Asthma is found in 95-100% of patients and may precede the systemic disease manifestations by many years. It generally arises in adulthood, and its severity varies; unlike in classical bronchial asthma, in EGPA, it does not show the typical seasonal exacerbations. [13],[14]

The vasculitic phase is heralded by constitutional symptoms and often by an apparently paradoxical improvement of asthma.

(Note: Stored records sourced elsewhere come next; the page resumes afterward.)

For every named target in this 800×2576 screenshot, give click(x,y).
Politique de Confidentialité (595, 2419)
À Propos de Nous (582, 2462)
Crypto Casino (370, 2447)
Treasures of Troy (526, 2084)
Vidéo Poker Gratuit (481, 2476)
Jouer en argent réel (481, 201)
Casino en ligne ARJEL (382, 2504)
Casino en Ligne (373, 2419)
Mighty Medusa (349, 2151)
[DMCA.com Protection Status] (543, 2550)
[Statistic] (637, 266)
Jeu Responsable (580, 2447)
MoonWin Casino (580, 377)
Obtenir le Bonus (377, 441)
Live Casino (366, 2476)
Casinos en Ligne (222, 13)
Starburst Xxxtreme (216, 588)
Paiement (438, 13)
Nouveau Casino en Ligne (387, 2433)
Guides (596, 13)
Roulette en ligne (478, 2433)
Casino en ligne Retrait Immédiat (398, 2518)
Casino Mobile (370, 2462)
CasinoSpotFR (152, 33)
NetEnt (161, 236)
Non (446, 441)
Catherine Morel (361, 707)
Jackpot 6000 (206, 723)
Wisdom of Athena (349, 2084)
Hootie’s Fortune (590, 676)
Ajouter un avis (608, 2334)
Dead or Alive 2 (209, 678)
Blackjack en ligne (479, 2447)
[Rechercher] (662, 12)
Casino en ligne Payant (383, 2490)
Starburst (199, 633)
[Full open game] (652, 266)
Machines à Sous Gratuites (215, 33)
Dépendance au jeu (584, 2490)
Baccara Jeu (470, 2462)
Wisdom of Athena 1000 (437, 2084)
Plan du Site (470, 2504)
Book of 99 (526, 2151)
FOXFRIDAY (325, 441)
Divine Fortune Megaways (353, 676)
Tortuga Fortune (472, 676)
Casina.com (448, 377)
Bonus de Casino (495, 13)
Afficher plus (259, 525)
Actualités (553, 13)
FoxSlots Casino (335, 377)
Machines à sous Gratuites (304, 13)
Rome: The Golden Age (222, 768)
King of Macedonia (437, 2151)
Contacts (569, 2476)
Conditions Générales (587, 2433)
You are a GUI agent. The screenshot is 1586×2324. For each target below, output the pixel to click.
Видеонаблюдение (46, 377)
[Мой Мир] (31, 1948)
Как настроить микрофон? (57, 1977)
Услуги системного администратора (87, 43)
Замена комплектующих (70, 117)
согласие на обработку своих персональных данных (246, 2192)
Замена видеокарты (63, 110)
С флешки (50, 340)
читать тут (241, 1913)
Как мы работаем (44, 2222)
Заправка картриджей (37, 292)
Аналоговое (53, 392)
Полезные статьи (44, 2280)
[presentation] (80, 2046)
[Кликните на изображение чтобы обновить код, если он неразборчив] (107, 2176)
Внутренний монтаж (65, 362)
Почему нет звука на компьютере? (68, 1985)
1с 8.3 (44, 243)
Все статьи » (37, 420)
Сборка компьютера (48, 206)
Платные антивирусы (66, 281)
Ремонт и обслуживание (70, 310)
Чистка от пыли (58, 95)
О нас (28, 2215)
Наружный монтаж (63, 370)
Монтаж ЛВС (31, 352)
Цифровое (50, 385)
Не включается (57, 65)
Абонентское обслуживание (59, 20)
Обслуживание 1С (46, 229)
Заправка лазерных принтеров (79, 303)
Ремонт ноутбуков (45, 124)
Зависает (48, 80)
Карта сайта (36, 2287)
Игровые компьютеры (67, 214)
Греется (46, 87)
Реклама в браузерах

Neurologic involvement is seen in over 60% of the patients with EGPA. [4] Peripheral neuropathy is characterized by axonal damage on electrophysiological studies and frequently affects the peroneal, tibial, ulnar, and median nerves; the most common pattern is mononeuritis multiplex, often complicated by asymmetric foot or wrist drop, but it may also evolve as a symmetric or asymmetric polyneuropathy; sensory deficits and neuropathic pain are also frequent. [15],[16]

Skin involvement is seen in 81.3% of patients, palpable purpura of the lower extremities as seen in our patient is the most frequent manifestation. [17] Subcutaneous nodules of the limbs and scalp are seen in about 30% of the patients. [12],[18] Skin infarction, livedo reticularis, erythematous and bullous lesions, macular erythema, and urticaria may also be seen. The cutaneous involvement generally parallels the systemic course of the disease. [4]

Management of EGPA involves the use of systemic steroids at high doses initially. The objective is to induce clinical remission as quickly as possible, and then to sustain it as long as possible. In cases that fail to respond to steroids, or those with life threatening complications, immunosuppressants like cyclophosphamide may be added. Biologic agents such as the anti-interleukin-5 mepolizumab and possibly rituximab are promising treatment options. [19],[20]

Our patient presented with EGPA in the vasculitic phase of the disease. He was initially labelled as bronchial asthma and treated with oral steroids for prolonged duration, following which he developed sepsis and encephalopathy. Accurately recognising EGPA is thus imperative as there is significant treatment related morbidity. Though he responded to high dose corticosteroids, a significant fraction of patients in the vasculitic phase remain unresponsive, underlining the importance of early diagnosis in managenent.